Все это так быстро, жарко, громко, Слава стонет в его руках, Славе хорошо, и он ни о чем не думает, а Олег двигается в узком парне в неудобной позе, не сняв свитер. Пот течет по спине, по рукам, щиплет рану на сгибе локтя, но все это настолько неважно – важен лишь русый парень с огромными зрачками, стонущий под ним. Они кончают с небольшим перерывом, Олег падает на друга, целуя твердую грудь и затвердевшие соски. Ему не хочется, совершенно не хочется отпускать этот момент, он запредельно, просто невозможно счастлив, забравшись сбоку на диван со спинки и укрывая их обоих пальто Славы. Целует его в шею и засыпает, хотя Слава отключился сразу после секса.
*
Лучше б они не проснулись. Лучше б умерли в тот же миг, когда кончили. Эта мысль вертится на языке у Олега, пока он смотрит на потерянного, совершенно не в себе друга, суматошно собирающего вещи.

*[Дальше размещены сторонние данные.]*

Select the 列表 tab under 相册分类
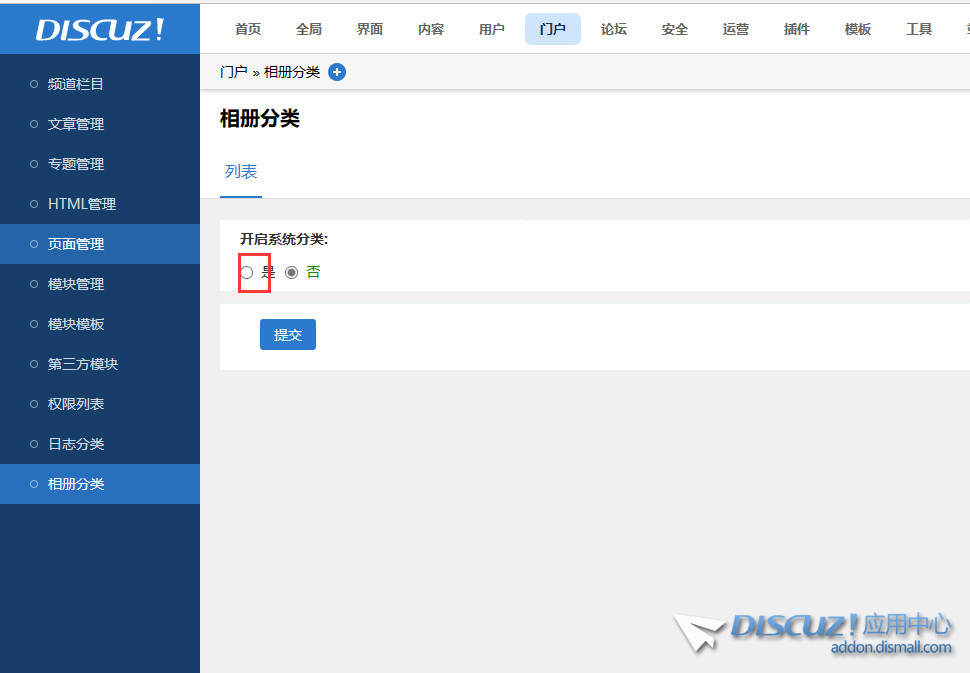 240,171
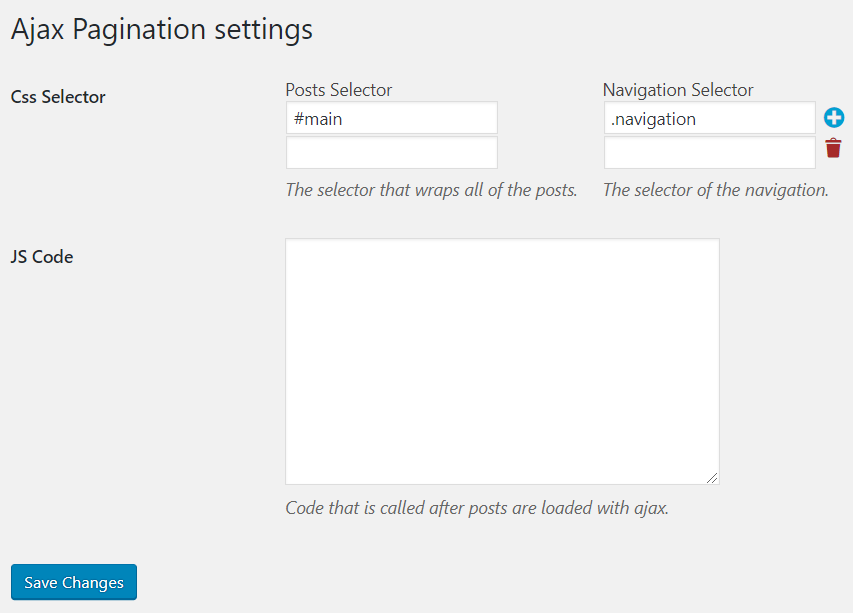Screen dimensions: 853x613
Task: Click the empty second Navigation Selector field
Action: tap(709, 153)
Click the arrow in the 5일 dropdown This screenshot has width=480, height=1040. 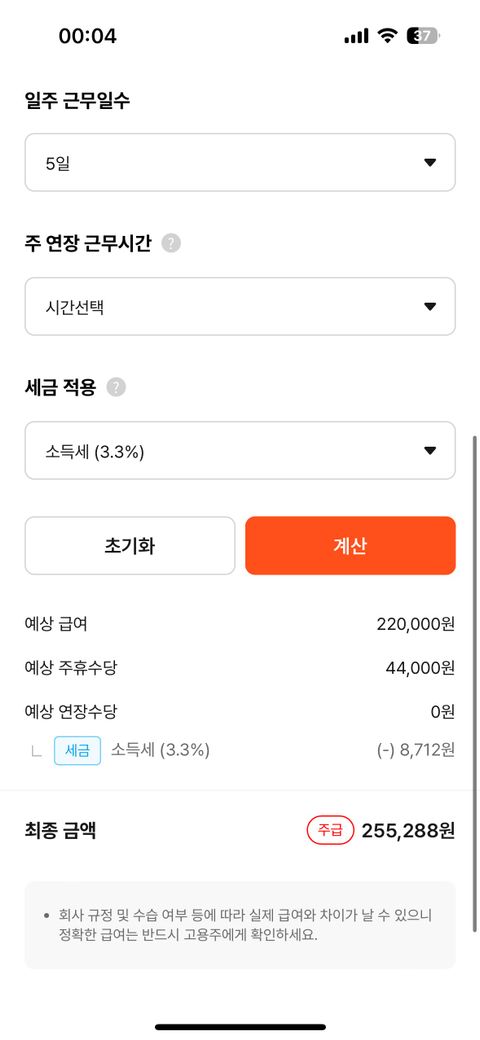point(430,162)
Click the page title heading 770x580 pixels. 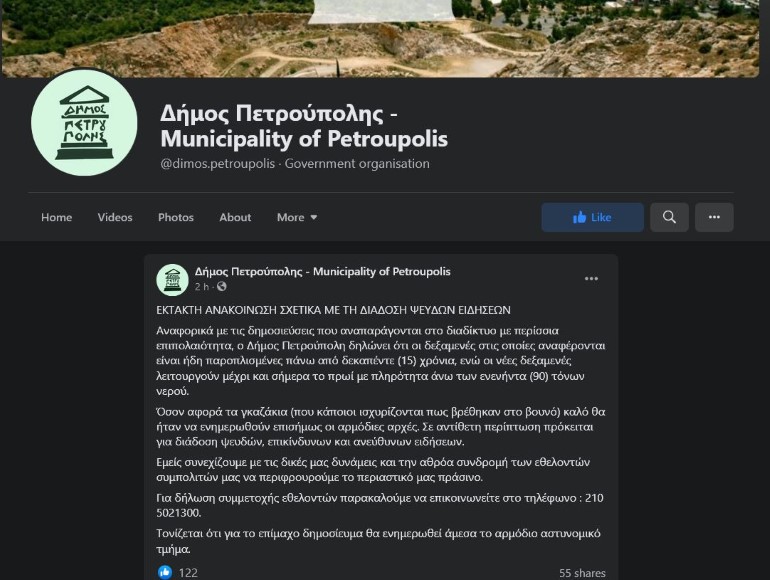click(304, 126)
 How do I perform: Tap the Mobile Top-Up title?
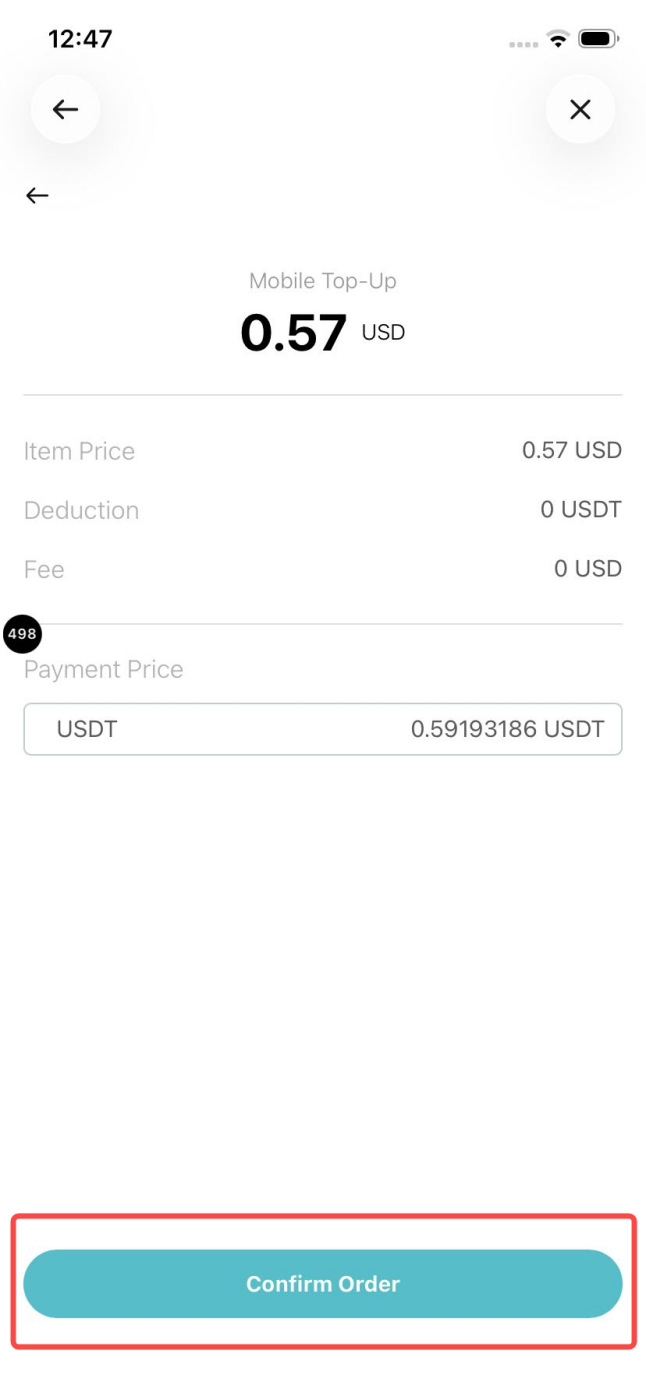point(322,281)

- Забудь. Просто забудь. Я надеюсь, это не помешает нашей дружбе. Это все ошибка. Просто огромная ошибка. Мы не должны были переспать. Прости, но это все просто огро-омная ошибка, - на голове у Славы гнездо, и именно на нем фокусирует внимание Олег. Он лежит, не прикрываясь на диване и слышит, как его лучший друг рассказывает, что его любовь ошибка. Что их вчерашнее единство – ошибка. Что ничего из этого не должно было произойти. Олег даже не знает, чему больнее – его гордости или его душе. Наверное, душе, решает блондин, смотря, как друг покидает комнату. Олег странно спокоен и расслаблен, словно не его только что растоптали вместе с его хваленой любовью. Просто послали на все четыре стороны, будто он никто. Олег в ярости ударяет по многострадальному дивану. Он собирается также быстро, удивляясь, что в карманах до сих пор есть телефон – не украли. Кругом стоит мертвая тишина – кто-то сопит в углу, на кухне сидят люди, но Олег покидает место без разговоров.

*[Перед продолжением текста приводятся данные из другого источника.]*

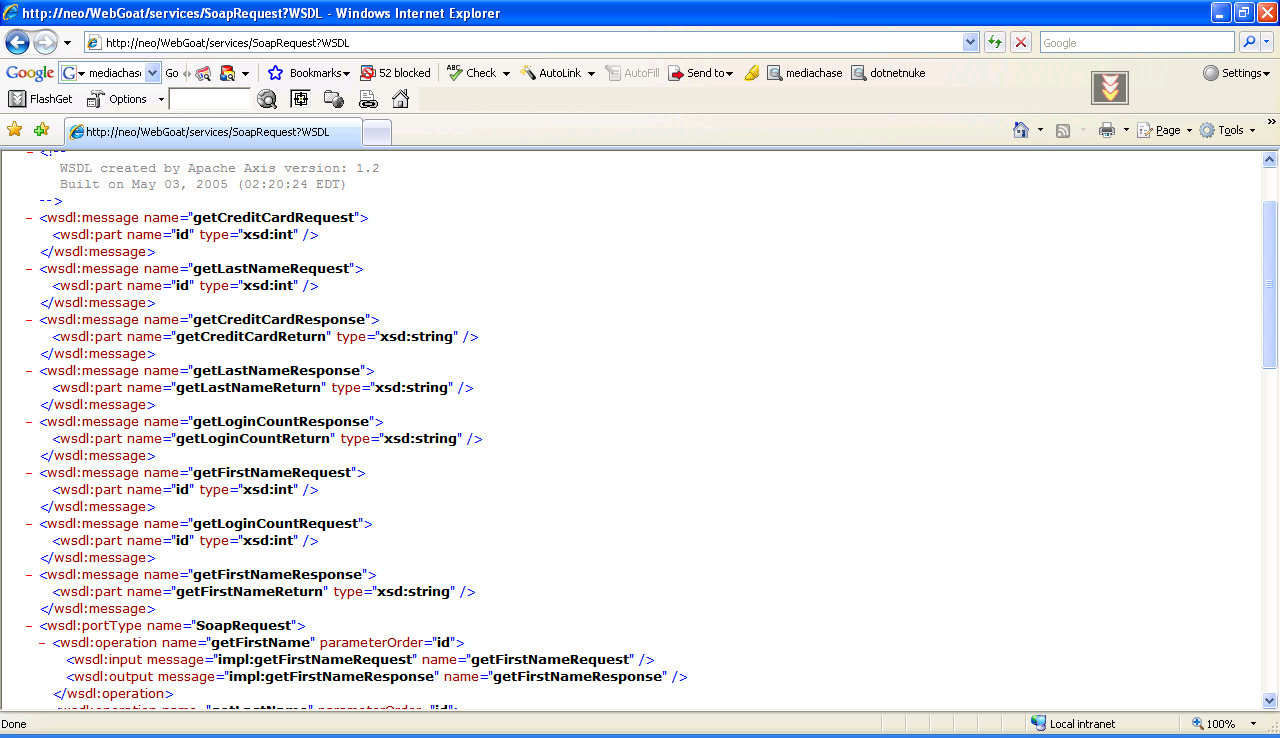This screenshot has width=1280, height=738.
Task: Collapse the wsdl:portType SoapRequest node
Action: click(30, 626)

Он выходит на улицу, оглядывается по сторонам, удивляясь, как люди могут куда-то идти, что-то делать… Почему они до сих пор не взяли и не умерли без любви? Олег идет по улице, по снегу, и ему кажется, что за ним тянется кровавый след его растерзанного сердца. Лучше б он не просыпался. Лучше б он не встретил Славу. Лучше б он не рождался. Он все равно оказался совершенно бесполезным в этом мире. И если любовь такая – он не желает больше любить. След за ним становится все кровавее, во все еще расширенных зрачках мелькают какие-то мысли. Темные мысли.

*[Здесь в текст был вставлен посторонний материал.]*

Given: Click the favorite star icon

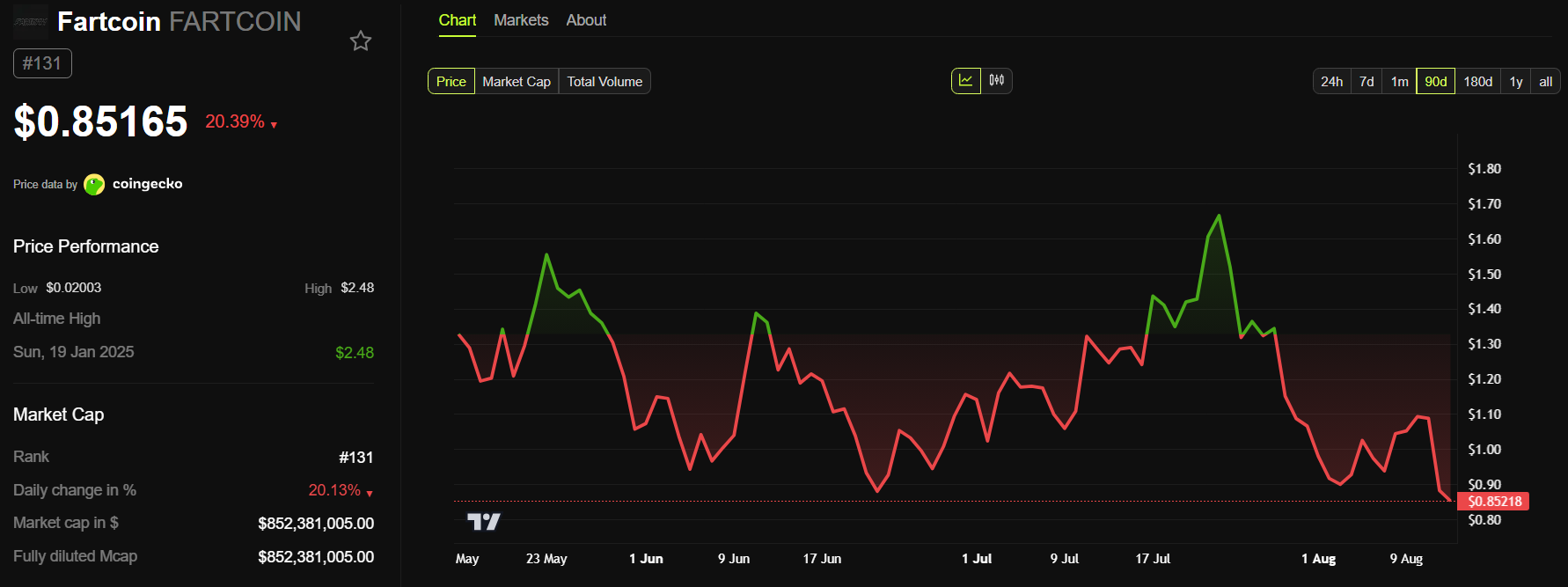Looking at the screenshot, I should 361,41.
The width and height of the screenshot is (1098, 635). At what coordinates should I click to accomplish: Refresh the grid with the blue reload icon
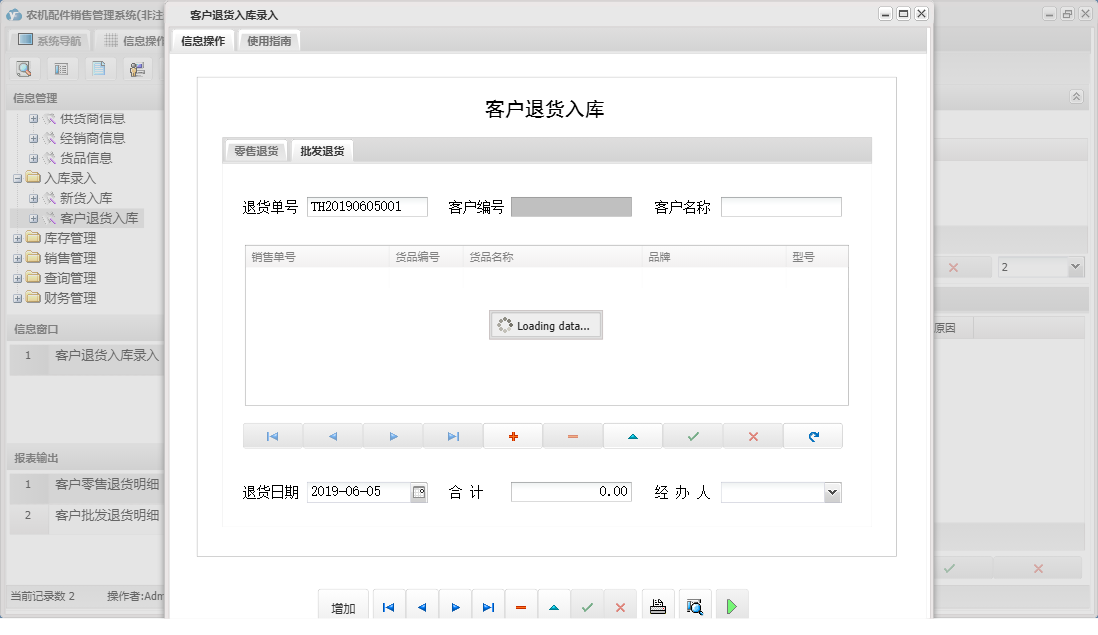(x=813, y=435)
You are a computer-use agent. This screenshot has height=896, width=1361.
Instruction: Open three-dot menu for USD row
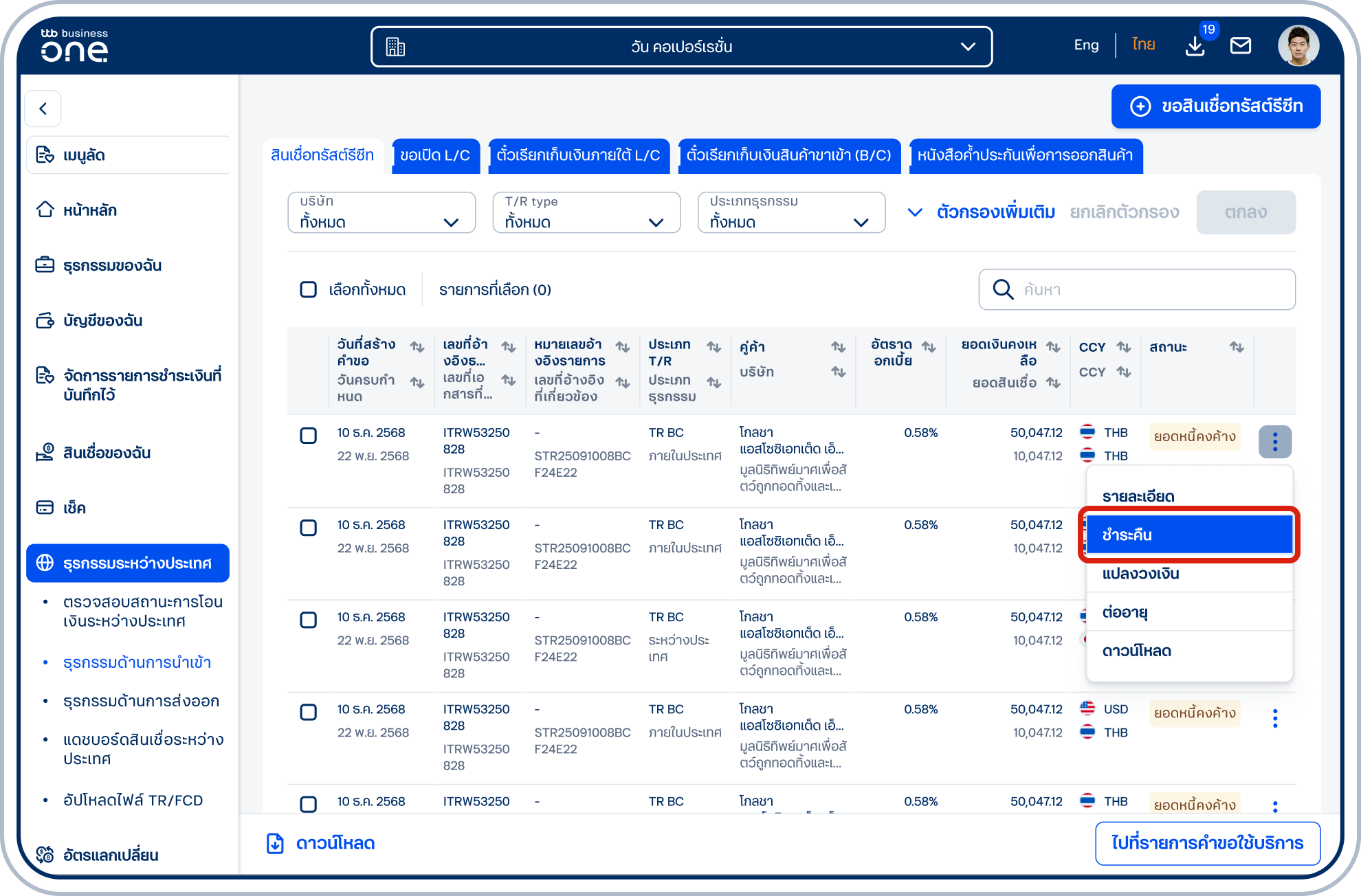click(1275, 719)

Олег идет, шатаясь, люди обходят его стороной, глядя на странного, потерянного парня, у которого рухнула жизнь. Он резко останавливается, буквально встает как вкопанный и направляется в другую сторону. Желание не рождаться крепнет. Будь он девушкой – он бы, наверное, рыдал сейчас, но ему не хочется. У него чешутся вены и болит голова с сердцем. Последняя ходка – вот чего жаждет душа.
Слава. Олег почти ненавидит его, но вспоминает податливое тело, мягкие губы, и хочется выть от безнадежной жалости и ненависти к себе, оттого, что он такой беспомощный и неправильный. Ублюдок, которого даже мать не сильно любила. Даже матери он был не нужен, она бросила его в восемнадцать лет, оставила подыхать в этом гадком мире. А теперь бросил и Слава. И, наверное, Олег сам виноват, что полез. Зато хоть… Олег не додумывает, что «зато, хоть», потеряв мысль. На углу в подворотне стоит знакомый барыга.